■ REQUIREMENT
Find the string "Otevřít" in the records. Copy every line it appears in.

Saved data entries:
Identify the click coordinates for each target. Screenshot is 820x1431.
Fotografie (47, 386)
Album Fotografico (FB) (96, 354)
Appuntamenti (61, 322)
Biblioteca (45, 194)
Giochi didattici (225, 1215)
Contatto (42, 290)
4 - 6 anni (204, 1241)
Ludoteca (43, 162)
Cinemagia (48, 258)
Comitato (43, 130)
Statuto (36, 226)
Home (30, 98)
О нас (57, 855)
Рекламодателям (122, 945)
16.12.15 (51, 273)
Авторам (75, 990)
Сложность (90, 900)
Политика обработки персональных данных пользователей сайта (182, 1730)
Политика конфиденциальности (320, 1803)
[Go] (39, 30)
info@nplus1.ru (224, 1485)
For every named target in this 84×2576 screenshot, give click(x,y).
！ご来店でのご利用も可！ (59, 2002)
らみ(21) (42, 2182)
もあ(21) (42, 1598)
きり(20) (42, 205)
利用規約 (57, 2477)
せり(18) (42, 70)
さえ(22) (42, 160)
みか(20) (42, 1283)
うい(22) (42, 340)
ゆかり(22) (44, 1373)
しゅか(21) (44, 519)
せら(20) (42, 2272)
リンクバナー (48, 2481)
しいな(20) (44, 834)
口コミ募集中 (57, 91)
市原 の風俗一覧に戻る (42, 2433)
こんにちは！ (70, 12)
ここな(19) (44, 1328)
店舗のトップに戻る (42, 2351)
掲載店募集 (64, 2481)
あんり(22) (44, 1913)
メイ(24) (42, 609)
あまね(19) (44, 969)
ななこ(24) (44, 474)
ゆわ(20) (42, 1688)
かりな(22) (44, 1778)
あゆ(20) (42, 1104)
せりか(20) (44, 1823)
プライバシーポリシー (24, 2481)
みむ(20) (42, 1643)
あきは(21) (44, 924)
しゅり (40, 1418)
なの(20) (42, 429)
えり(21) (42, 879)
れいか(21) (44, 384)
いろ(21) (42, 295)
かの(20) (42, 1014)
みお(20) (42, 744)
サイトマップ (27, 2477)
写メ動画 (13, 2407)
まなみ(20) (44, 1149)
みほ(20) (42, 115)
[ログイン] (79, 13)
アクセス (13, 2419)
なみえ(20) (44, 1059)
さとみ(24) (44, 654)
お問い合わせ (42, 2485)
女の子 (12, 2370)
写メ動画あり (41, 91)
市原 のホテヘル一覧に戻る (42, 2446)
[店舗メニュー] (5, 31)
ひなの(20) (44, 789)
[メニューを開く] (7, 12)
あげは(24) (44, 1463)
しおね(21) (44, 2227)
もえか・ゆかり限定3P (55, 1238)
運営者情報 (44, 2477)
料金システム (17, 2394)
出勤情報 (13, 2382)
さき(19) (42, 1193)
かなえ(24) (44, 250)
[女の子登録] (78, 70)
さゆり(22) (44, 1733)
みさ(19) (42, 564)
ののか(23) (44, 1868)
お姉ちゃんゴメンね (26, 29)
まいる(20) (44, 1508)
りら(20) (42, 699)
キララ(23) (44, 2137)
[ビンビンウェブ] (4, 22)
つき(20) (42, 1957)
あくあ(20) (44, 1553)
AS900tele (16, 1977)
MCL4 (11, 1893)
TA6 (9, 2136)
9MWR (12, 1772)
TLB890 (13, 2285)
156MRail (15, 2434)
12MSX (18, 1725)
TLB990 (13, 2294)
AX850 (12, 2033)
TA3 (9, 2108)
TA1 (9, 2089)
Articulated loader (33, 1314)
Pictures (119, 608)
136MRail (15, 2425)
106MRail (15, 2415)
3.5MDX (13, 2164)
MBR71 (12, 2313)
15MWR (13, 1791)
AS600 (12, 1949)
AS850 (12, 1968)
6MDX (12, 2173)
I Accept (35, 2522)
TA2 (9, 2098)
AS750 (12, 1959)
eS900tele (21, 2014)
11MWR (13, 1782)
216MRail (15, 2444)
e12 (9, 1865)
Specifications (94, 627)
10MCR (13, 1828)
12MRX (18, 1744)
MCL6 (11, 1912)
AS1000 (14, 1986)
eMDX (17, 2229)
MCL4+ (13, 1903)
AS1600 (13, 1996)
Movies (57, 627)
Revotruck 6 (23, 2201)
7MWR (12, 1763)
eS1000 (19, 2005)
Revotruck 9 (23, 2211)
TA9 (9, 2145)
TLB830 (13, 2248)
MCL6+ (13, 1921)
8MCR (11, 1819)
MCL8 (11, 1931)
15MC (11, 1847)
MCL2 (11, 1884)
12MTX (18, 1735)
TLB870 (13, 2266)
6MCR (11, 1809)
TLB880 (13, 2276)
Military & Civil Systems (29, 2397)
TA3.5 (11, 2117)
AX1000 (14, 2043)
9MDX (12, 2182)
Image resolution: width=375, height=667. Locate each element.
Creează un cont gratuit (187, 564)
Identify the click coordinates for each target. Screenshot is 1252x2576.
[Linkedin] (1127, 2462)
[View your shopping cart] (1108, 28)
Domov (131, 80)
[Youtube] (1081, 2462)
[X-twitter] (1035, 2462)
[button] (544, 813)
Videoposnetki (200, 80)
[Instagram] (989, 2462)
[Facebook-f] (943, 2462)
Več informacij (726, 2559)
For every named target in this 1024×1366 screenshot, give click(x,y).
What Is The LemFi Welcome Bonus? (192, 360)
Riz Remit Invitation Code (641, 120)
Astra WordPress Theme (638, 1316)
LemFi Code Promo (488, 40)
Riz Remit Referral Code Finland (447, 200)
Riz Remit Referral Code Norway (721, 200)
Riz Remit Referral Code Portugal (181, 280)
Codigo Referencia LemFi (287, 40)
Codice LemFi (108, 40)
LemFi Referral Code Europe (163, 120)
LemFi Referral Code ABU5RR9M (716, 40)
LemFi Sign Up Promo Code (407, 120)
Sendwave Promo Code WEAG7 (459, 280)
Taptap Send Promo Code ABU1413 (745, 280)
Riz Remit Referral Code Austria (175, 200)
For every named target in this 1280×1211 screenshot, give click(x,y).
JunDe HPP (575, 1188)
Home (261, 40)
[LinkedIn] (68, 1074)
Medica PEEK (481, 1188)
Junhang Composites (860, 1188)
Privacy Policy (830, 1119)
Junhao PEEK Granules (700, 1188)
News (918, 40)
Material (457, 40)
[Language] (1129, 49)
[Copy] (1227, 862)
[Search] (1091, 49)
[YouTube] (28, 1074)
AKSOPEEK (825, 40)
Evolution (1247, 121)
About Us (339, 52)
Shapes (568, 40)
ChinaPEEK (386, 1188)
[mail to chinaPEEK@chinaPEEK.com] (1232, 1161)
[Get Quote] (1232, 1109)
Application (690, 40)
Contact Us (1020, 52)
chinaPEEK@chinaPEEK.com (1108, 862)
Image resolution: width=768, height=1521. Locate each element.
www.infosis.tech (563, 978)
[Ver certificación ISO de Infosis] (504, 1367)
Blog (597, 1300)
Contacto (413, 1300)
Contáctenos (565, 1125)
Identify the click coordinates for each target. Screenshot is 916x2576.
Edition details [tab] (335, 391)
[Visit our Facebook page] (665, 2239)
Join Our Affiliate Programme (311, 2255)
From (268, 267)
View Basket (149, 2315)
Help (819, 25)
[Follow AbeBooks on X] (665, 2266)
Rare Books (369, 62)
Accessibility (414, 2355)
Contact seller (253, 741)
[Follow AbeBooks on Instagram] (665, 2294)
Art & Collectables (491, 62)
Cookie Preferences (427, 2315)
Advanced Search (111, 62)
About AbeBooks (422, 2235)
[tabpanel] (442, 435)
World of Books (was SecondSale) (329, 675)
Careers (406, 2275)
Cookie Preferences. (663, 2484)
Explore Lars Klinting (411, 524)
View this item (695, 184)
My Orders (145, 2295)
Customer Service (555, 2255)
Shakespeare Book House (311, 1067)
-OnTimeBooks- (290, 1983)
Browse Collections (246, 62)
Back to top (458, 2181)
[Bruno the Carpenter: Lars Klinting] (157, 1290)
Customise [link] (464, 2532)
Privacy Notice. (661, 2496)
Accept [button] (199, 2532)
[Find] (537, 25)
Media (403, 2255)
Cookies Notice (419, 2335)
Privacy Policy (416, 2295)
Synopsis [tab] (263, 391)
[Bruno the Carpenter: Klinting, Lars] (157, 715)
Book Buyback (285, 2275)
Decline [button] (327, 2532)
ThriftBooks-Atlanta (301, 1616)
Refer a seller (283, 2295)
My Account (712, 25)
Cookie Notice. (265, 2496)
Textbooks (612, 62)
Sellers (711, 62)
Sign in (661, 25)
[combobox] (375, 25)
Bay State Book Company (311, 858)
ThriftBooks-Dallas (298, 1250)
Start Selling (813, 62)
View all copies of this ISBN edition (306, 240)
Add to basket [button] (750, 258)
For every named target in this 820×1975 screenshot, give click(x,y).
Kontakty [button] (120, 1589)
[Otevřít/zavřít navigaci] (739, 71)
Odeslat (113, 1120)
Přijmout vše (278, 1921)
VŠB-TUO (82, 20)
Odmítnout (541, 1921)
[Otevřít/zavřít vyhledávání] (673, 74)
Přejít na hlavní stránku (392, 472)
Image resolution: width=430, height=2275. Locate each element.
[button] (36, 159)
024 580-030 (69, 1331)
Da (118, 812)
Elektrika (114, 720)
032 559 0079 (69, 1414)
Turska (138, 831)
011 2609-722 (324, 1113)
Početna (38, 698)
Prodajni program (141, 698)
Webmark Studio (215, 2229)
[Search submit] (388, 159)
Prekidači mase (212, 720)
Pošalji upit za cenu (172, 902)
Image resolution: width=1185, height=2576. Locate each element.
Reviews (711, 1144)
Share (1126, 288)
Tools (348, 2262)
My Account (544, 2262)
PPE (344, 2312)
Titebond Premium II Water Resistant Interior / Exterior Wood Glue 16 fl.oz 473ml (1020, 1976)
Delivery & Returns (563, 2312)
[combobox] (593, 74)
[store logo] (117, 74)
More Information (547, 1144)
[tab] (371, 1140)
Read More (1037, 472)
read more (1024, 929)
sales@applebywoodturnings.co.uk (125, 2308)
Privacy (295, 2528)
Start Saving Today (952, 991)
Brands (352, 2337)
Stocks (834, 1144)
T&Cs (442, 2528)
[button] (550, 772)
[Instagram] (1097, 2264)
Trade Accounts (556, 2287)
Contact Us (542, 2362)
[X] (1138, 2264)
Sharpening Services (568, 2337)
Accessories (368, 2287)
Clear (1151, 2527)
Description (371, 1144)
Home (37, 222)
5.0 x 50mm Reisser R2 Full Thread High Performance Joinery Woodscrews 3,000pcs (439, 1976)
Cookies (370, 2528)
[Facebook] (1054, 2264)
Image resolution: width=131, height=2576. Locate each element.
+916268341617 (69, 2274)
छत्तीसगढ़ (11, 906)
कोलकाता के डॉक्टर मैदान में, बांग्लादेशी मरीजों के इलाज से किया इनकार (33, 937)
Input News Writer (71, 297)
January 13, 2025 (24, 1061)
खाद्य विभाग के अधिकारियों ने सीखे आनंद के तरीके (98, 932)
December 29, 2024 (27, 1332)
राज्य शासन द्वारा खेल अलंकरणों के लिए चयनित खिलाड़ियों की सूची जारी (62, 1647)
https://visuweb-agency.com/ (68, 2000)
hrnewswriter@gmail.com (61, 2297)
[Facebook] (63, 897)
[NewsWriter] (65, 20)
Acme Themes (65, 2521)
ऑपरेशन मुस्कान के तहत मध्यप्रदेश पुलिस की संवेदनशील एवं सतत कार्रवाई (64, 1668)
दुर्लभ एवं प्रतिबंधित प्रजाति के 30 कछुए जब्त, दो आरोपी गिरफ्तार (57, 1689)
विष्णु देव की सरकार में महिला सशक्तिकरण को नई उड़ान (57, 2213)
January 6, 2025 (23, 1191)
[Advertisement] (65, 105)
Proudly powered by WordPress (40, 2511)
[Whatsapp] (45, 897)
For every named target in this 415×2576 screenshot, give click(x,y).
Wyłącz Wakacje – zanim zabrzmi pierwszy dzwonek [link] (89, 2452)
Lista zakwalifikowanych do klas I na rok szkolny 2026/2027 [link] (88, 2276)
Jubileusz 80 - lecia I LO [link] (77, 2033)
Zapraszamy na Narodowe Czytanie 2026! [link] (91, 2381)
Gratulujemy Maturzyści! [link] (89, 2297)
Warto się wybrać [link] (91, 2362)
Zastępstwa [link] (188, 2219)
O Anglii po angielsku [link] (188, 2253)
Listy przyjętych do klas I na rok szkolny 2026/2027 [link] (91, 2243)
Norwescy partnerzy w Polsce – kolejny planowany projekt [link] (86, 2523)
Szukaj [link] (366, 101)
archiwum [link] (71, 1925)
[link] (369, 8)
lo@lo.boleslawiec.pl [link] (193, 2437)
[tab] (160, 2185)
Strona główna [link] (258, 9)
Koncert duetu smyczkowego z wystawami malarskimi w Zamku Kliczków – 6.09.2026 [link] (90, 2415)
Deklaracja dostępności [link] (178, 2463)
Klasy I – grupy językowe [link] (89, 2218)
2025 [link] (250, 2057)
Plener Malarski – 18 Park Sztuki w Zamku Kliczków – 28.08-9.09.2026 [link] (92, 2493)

■ EXERCISE OUTPUT
[Otevřít/zavřít navigaci] (739, 71)
[Otevřít/zavřít vyhledávání] (673, 74)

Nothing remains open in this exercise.